Investigation of the effects of sodium butyrate on SH-SY5Y neurons treated with amyloid beta42 and lipopolysaccharide: A computational and experimental study
摘要
Alzheimer’s disease (AD) is a progressive neurodegenerative disorder characterized by amyloid beta42 (Aβ42) aggregation, neuroinflammation, and synaptic dysfunction. This study combines computational and experimental approaches to investigate the neuroprotective effects of sodium butyrate (NaB). Differentiated SH-SY5Y neurons were exposed to lipopolysaccharide (LPS) and Aβ₁₋₄₂ to model AD-like conditions, and the potential protective effects of NaB were evaluated.
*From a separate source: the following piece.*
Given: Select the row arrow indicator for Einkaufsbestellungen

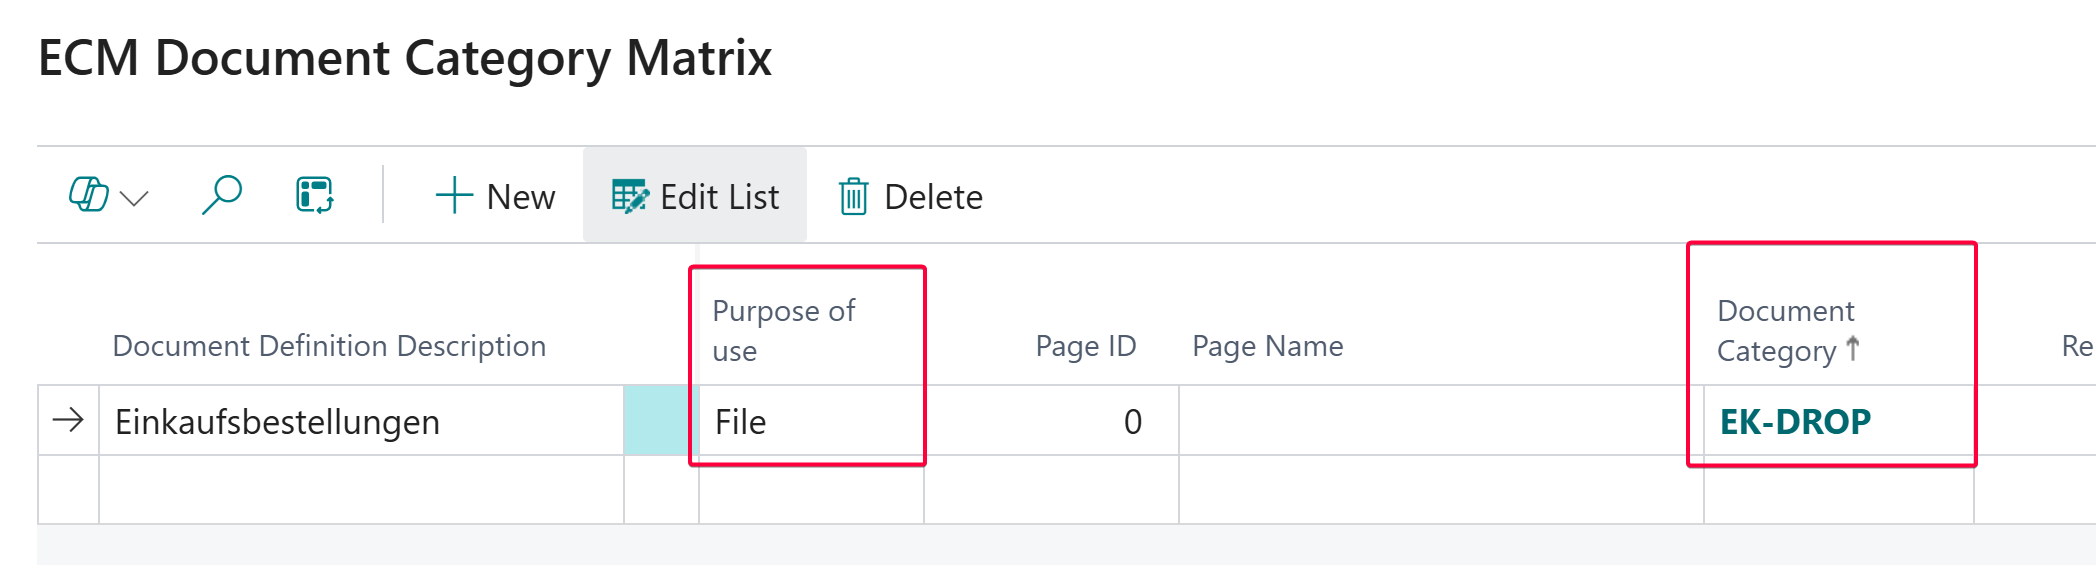Looking at the screenshot, I should (x=68, y=420).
MD simulations indicated that NaB may be associated with destabilization of organized Aβ₄₂ fibrils. Alterations in RMSD, Rg, and SASA values indicated structural instability of Aβ₄₂ fibrils in the presence of NaB. Treatment with NaB (10 and 50 µM) significantly improved cell viability compared to the LPS + Aβ group (p < 0.001) and attenuated apoptosis, as evidenced by reduced expression of Bax, Caspase-3, and FOXO3a (p < 0.0001), alongside upregulation of the anti-apoptotic marker Bcl-2 (p < 0.01). Moreover, NaB markedly increased the expression of neuroprotective and antioxidant genes, including BDNF, Nrf2, SIRT1, and CREB (p < 0.001), thereby restoring pathways involved in neuronal survival, oxidative stress defense, and synaptic plasticity. Collectively, these effects mitigated LPS + Aβ-induced cytotoxicity, suggesting that NaB exerts its neuroprotective action through epigenetic regulation of stress-response and plasticity networks. Our findings provide robust evidence supporting sodium butyrate as a promising therapeutic candidate for preventing or slowing AD-related neuronal degeneration and highlight its potential translational relevance for future in vivo and clinical investigations.